[Text segment Boundary: Start]

CAMBRIDGE, Mass.–(BUSINESS WIRE)–May 18, 2020– Moderna, Inc., (Nasdaq: MRNA) a clinical stage biotechnology company pioneering messenger RNA (mRNA) therapeutics and vaccines to create a new generation of transformative medicines for patients, today announced positive interim clinical data of mRNA-1273, its vaccine candidate against novel coronavirus (SARS-CoV-2), from the Phase 1 study led by the National Institute of Allergy and Infectious Diseases (NIAID), part of the National Institutes of Health (NIH).
Immunogenicity data are currently available for the 25 µg and 100 µg dose level (ages 18-55) after two doses (day 43) and at the 250 µg level (ages 18-55) after one dose (day 29). Dose dependent increases in immunogenicity were seen across the three dose levels, and between prime and boost within the 25 µg and 100 µg dose levels. All participants ages 18-55 (n=15 per cohort) across all three dose levels seroconverted by day 15 after a single dose. At day 43, two weeks following the second dose, at the 25 µg dose level (n=15), levels of binding antibodies were at the levels seen in convalescent sera (blood samples from people who have recovered from COVID-19) tested in the same assay. At day 43, at the 100 µg dose level (n=10), levels of binding antibodies significantly exceeded the levels seen in convalescent sera. Samples are not yet available for remaining participants.
At this time, neutralizing antibody data are available only for the first four participants in each of the 25 µg and 100 µg dose level cohorts. Consistent with the binding antibody data, mRNA-1273 vaccination elicited neutralizing antibodies in all eight of these participants, as measured by plaque reduction neutralization (PRNT) assays against live SARS-CoV-2. The levels of neutralizing antibodies at day 43 were at or above levels generally seen in convalescent sera.
mRNA-1273 was generally safe and well tolerated, with a safety profile consistent with that seen in prior Moderna infectious disease vaccine clinical studies. The sole incidence of a grade 3 adverse event in the 25 µg and 100 µg dose cohorts was a single participant at 100 µg who experienced grade 3 erythema (redness) around the injection site. To date, the most notable adverse events were seen at the 250 µg dose level, comprising three participants with grade 3 systemic symptoms, only following the second dose. All adverse events have been transient and self-resolving. No grade 4 adverse events or serious adverse events have been reported.
Preclinical results from a viral challenge study in mice conducted in collaboration with NIAID and its academic partners are also available. In this study, vaccination with mRNA-1273 prevented viral replication in the lungs of animals challenged with SARS-CoV-2. Neutralizing titers in Phase 1 clinical trial participants at the 25 µg and 100 µg dose levels were consistent with neutralizing titers that were protective in the mouse challenge model.
Based on the interim Phase 1 data, the Moderna-led Phase 2 study will be amended to study two dose levels, 50 µg and 100 µg, with the aim of selecting a dose for pivotal studies. The NIAID-led Phase 1 study is being amended to include a 50 µg dose level cohort across each of the three age groups. Moderna anticipates the dose for the Phase 3 study to be between 25 µg and 100 µg and expects Phase 3 trial initiation in July, subject to finalization of the clinical trial protocol.

[Text segment Boundary: End]
[Provided material Boundary: Start]

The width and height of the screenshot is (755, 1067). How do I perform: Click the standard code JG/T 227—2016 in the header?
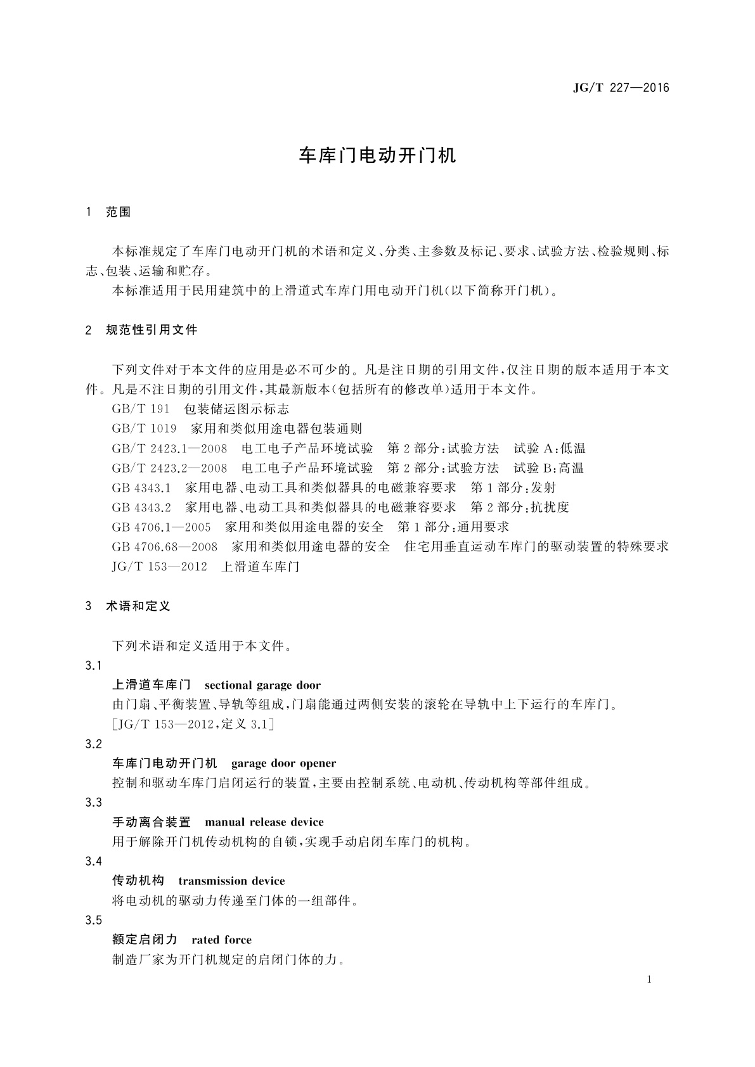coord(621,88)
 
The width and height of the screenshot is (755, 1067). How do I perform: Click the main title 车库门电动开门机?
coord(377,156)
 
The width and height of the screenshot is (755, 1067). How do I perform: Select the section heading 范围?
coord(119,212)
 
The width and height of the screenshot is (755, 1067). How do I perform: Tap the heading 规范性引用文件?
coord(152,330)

[Provided material Boundary: End]
[Provided material Boundary: Start]

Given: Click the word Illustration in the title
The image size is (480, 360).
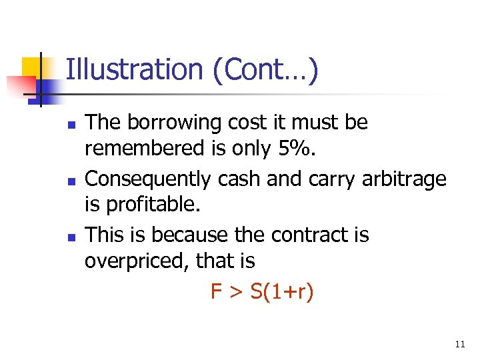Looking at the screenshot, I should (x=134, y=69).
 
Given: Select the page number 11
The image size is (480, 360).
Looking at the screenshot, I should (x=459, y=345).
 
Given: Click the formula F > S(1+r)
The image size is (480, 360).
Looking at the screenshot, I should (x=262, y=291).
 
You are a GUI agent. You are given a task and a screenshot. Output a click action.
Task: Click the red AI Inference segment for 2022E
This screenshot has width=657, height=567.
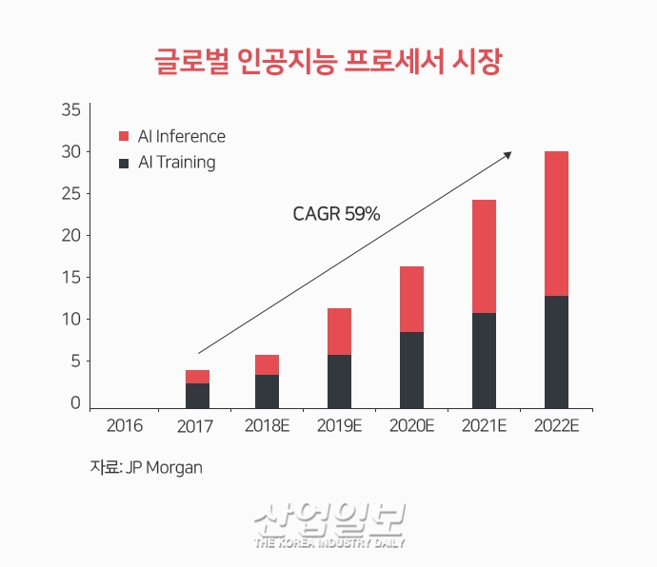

[Provided material Boundary: End]

* **Questions**
(1) Answer these questions from the mRNA-1273 announcement, one line each:
(a) By what day had all participants ages 18-55 seroconverted after a single dose?
(b) What grade 3 adverse event did the single participant at 100 µg experience?
(c) In what month does Moderna expect to start the Phase 3 trial?
(2) For each statement, say yes or no depending on whether the mRNA-1273 announcement supports it, and quote the words that decide it:
(a) Neutralizing antibody data are available for every participant in the 25 µg and 100 µg cohorts.
(b) No grade 4 adverse events have been reported.
(c) Moderna ran the mouse viral challenge study on its own.
(3) Rewrite the stretch of the mRNA-1273 announcement from "At this time, neutralizing" through "generally seen in convalescent sera.", replacing "participants" with "volunteers".

* **Completed exercise**
(1)
(a) Day 15
(b) Grade 3 erythema (redness) around the injection site
(c) July

(2)
(a) No: "neutralizing antibody data are available only for the first four participants in each of the 25 µg and 100 µg dose level cohorts"
(b) Yes: "No grade 4 adverse events or serious adverse events have been reported."
(c) No: "conducted in collaboration with NIAID and its academic partners"

(3)
At this time, neutralizing antibody data are available only for the first four volunteers in each of the 25 µg and 100 µg dose level cohorts. Consistent with the binding antibody data, mRNA-1273 vaccination elicited neutralizing antibodies in all eight of these volunteers, as measured by plaque reduction neutralization (PRNT) assays against live SARS-CoV-2. The levels of neutralizing antibodies at day 43 were at or above levels generally seen in convalescent sera.